Flexible systems such as endoscopes are widely used for performing minimally invasive surgical interventions, as in intraluminal procedures or single port laparoscopy. Surgical platforms have been developed by companies and by laboratories to improve the capabilities of these flexible systems, for instance by providing additional degrees of freedom (DoF) to the instruments or triangulation configurations [
1,
2]. In classic intraluminal procedures, the high number of DoF to be controlled represents a constraint, where several expert technicians, including the surgeon, have to work together in a complex environment. Robot assistance has been identified as a solution to this problem relative to the use of flexible systems in minimally invasive surgery [
3], which explains the motivation for developing the new, teleoperated robotic system put to work in this study here. The goal of
STRAS is to optimally assist the expert surgeon in minimally invasive procedures [
4], and the design is based on the Anubis
® platform developed by Karl Storz and the IRCAD [
5]. Previous studies on
STRAS were focused on the system architecture and the control theory of the application [
4,
5,
6]. In minimally invasive surgical systems for endoscopic surgery, surgeons need to operate master interfaces to control the endoscope and surgical instruments. They need to be able to have optimal skills in controlling the system and the user interface for targeted manipulation of the remote-controlled slave system as well as to cope with the overall complexity of the design. Such expertise can only be achieved by learning to optimally master the control mechanisms through practice in a simulator task and in vivo.

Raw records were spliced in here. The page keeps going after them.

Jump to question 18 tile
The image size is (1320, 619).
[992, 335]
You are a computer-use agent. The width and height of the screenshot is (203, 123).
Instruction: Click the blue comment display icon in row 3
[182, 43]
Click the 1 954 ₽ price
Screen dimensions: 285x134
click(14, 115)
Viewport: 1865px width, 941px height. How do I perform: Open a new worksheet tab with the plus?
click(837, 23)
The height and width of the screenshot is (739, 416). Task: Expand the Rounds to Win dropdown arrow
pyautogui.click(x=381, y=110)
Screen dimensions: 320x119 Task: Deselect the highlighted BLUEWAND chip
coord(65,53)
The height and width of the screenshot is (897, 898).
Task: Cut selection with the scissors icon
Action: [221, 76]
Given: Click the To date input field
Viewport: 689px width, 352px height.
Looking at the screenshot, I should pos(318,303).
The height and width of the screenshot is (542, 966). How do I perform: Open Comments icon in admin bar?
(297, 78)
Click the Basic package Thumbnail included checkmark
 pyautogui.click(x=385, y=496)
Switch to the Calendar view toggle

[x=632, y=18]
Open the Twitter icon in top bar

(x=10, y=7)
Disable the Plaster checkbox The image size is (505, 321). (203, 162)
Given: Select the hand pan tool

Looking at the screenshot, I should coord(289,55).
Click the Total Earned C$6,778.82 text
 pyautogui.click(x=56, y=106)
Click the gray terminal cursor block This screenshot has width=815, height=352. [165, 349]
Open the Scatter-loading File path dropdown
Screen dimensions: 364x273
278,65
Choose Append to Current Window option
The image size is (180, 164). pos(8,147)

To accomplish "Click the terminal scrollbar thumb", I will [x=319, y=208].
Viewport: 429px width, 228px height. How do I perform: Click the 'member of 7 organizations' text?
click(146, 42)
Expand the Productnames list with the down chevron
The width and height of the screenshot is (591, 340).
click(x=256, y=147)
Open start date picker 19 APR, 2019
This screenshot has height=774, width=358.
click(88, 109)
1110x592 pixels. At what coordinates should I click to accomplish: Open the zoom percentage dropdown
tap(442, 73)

Human control of endoscopic surgical systems may benefit from robotic surgical assistance [
7]. Previous studies were focused on tool-tip pressures and tactile feedback effects, rather than on the grip forces applied during manipulation of the handles [
8]. The system described here was designed without force feedback, and maneuver control is therefore based solely on visual feedback from the 2D images provided by an endoscopic fisheye camera and displayed on a screen. Anthropometric data from the literature suggest that, with or without force feed-back, dynamic changes in perceptual hand and body schema representations and cognitive motor programming occur inevitably after repeated tool use [
9,
10]. These cognitive changes reflect the processes which highly trained surgeons go through in order to adapt to the visual and tactile constraints of laparoscopic surgical interventions. Experts perform tool-mediated image-guided tasks significantly quicker than trainees, with significantly fewer tool movements, shorter tool trajectories, and fewer grasp attempts [
11]. Additionally, an expert tends to focus attention mainly on target locations, while novices split their attention between trying to focus on the targets and, at the same time, trying to track the surgical tools. This reflects a common strategy for controlling goal-directed hand movements in non-trained operators in various goal-directed manual tasks [
12], often considerably affecting task execution times. Such strategy variables are also likely to influence grip forces while manipulating the control sticks of a robotic device [
13]. This work here is focused on the analysis of expertise and sensor specific force profiles during execution of a four-step pick-and-drop task with the telemanipulation system of
STRAS. Pre-clinical testing of the
STRAS robotic system has permitted to demonstrate that an expert surgeon on his own can successfully perform all the steps of a complex endoscopic surgery task (colorectal endoscopic submucosal dissection) with the telemanipulation system [
14,
15]. Previously [
16], we had shown that proficiency (expertise) in the control of the
STRAS master/slave system is reflected by a lesser grip force during task execution as well as by a shorter task execution time. In the meantime, pre-clinical testing of the
STRAS robotic system has permitted to demonstrate major advantages of the system for expert endoscopic surgeons in comparison with classic procedures [
14,
15], and benchmark measures permitting to establish objective criteria for expertise in using the system need to be found to ensure effective training of future surgeons on the system. Experimental studies of grip force strength and control for lifting and manipulating objects strategically have provided an overview of the contributions of each finger to overall grip strength and fine grip force control [
17]. While the middle finger is the most important contributor to the gross total grip force and, therefore, most important for getting a good grip of heavy objects to lift or carry, the ring finger and the small (pinky) finger are most important for the fine control of subtle grip force modulations [
17], as those required for effectively manipulating the control handles of
STRAS. Moreover, it is well-documented in the literature that grip force is systematically stronger in the dominant hand compared with the non-dominant hand [
16,
18]. In this study here, the grip force profiles correspond to measurements collected from specific sensor positions on these anatomically relevant parts of the finger and hand regions of the dominant and non-dominant hands. The grip force profiles of an expert in controlling the master/slave system are compared to those of an absolute beginner, who manipulated the robotic device for the first time. The wireless sensor glove hardware-software system described in [
16], was improved and employed in this study here to collect force data from a novice trainee and an expert in various anatomical locations in the palm and on the phalanges of fingers of the right and left hands for detailed analyses in terms of sensor-specific grip force profiles.